Machine learning models for Si nanoparticle growth in nonthermal plasma
Matt Raymond, Paolo Elvati, Jacob C. Saldinger, Jonathan Lin, Xuetao Shi, Angela Violi
TL;DR
The paper addresses the computational bottleneck of modeling nanoparticle growth in nonthermal plasmas by predicting the sticking probability $P_ ext{st}$ for Si-containing collisions using machine learning trained on classical reactive MD data. It systematically evaluates seven permutation-invariant ML approaches with tailored losses—favoring binomial NLL and its logit formulations—across nested cross-validation schemes to gauge generalization to unseen temperatures, clusters, and impactors. Key findings show that high predictive accuracy can be achieved with only 15–25% of the data, and that DeepSets and LGBM offer strong extrapolation capabilities for unseen temperatures and structures, respectively, with permutation invariance significantly boosting robustness. The approach substantially reduces MD cost for deriving growth parameters in nonthermal plasmas and is readily adaptable to other NP growth contexts, enabling more efficient and realistic reactor-scale simulations.
Abstract
Nanoparticles (NPs) formed in nonthermal plasmas (NTPs) can have unique properties and applications.

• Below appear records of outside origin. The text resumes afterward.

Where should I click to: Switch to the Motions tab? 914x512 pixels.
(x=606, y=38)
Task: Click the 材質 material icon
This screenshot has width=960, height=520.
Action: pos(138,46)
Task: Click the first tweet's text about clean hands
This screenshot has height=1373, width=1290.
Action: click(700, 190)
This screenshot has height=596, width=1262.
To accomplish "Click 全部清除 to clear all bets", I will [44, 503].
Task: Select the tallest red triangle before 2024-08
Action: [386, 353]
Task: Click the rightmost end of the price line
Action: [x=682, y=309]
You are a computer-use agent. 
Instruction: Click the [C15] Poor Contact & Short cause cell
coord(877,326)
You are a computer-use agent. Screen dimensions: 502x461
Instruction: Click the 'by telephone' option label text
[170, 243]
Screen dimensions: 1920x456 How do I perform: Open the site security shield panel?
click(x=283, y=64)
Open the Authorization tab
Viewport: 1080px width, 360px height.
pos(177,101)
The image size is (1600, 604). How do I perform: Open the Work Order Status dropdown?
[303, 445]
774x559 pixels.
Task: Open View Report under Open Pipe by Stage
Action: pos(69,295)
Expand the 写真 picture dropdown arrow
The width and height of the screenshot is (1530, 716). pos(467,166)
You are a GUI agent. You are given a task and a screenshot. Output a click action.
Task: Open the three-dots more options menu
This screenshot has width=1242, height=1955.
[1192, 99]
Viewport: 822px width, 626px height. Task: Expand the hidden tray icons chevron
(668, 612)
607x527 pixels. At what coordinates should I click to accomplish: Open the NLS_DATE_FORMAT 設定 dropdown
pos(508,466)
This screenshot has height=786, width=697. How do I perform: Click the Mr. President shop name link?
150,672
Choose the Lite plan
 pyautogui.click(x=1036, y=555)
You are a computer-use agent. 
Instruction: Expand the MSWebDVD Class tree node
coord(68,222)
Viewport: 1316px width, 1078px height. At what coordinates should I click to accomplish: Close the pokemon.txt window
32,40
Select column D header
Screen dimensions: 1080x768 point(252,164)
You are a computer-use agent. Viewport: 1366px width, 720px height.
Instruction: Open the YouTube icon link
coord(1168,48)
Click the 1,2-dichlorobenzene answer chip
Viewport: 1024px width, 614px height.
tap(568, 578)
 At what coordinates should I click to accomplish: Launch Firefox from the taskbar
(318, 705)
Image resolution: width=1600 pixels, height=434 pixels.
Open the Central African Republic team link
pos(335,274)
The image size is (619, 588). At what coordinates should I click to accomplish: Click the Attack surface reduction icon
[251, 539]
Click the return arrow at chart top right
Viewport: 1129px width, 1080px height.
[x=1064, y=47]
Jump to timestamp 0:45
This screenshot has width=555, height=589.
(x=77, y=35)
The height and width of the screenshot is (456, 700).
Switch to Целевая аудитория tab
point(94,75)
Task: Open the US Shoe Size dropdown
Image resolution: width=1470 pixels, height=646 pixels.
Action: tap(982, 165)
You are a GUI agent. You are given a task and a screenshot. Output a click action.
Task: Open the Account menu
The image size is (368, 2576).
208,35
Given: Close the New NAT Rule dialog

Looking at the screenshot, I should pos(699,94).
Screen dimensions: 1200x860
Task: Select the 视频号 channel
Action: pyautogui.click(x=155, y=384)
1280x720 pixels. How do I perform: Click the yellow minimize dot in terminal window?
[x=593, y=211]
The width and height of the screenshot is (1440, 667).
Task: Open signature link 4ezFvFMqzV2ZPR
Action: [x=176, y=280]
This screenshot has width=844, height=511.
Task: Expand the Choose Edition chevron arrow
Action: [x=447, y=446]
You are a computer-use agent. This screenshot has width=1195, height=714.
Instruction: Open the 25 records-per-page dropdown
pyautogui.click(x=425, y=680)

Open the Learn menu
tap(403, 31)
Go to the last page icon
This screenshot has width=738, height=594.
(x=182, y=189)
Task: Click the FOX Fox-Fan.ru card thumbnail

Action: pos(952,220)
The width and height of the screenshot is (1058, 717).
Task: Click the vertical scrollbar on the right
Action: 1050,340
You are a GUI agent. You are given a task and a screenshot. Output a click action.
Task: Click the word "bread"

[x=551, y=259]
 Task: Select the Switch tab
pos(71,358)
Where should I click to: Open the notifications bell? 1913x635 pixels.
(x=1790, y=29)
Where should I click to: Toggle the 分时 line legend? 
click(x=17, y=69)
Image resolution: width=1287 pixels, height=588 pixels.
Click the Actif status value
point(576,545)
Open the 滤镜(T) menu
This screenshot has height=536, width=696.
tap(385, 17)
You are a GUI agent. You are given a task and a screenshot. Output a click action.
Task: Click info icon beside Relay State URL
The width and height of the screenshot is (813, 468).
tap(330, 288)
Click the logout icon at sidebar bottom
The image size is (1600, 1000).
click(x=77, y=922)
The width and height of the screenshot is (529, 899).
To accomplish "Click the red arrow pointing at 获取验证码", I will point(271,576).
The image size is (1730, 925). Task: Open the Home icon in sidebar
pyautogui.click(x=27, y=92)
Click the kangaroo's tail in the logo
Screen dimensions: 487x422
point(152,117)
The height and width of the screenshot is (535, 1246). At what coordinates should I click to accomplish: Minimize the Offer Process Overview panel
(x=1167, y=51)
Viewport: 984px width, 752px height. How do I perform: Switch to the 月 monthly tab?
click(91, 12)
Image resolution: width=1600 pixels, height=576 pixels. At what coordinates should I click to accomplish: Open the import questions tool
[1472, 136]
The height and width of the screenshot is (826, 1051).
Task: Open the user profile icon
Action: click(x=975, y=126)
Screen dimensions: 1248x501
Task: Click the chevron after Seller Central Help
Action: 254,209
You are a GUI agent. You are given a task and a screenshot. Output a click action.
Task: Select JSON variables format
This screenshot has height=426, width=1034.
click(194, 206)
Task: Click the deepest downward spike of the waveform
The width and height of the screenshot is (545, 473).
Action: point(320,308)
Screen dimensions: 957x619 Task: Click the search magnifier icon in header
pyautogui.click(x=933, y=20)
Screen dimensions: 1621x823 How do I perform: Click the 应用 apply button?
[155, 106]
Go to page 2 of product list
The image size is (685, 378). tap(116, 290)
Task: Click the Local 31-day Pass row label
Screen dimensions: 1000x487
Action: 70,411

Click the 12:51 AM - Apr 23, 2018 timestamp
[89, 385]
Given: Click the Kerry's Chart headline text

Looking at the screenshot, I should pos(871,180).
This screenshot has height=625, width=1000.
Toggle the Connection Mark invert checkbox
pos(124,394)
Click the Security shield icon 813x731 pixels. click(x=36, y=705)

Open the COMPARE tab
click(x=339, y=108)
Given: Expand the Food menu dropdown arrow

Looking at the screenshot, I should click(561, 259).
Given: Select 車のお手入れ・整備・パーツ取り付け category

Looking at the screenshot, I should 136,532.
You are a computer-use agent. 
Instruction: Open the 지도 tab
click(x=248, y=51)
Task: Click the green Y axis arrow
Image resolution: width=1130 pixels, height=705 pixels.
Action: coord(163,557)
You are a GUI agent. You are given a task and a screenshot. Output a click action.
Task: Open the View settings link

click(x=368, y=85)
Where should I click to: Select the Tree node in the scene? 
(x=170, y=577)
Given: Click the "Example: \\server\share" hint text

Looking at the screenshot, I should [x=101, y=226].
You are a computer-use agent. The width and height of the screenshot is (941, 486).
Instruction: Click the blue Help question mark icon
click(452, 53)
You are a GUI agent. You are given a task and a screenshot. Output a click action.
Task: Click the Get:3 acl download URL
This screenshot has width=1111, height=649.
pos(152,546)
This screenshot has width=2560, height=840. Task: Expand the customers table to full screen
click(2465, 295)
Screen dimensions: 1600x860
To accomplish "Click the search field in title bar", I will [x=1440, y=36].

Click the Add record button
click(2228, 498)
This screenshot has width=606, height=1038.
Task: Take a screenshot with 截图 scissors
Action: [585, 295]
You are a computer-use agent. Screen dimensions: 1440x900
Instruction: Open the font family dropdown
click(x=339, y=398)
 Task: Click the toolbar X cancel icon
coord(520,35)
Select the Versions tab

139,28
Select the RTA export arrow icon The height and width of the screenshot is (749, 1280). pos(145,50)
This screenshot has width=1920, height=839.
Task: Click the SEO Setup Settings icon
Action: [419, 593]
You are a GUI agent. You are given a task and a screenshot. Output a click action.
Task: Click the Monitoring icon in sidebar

However, modeling their growth in these environments presents significant challenges due to the non-equilibrium nature of NTPs, making them computationally expensive to describe. In this work, we address the challenges associated with accelerating the estimation of parameters needed for these models. Specifically, we explore how different machine learning models can be tailored to improve prediction outcomes. We apply these methods to reactive classical molecular dynamics data, which capture the processes associated with colliding silane fragments in NTPs. These reactions exemplify processes where qualitative trends are clear, but their quantification is challenging, hard to generalize, and requires time-consuming simulations. Our results demonstrate that good prediction performance can be achieved when appropriate loss functions are implemented and correct invariances are imposed. While the diversity of molecules used in the training set is critical for accurate prediction, our findings indicate that only a fraction (15-25\%) of the energy and temperature sampling is required to achieve high levels of accuracy. This suggests a substantial reduction in computational effort is possible for similar systems.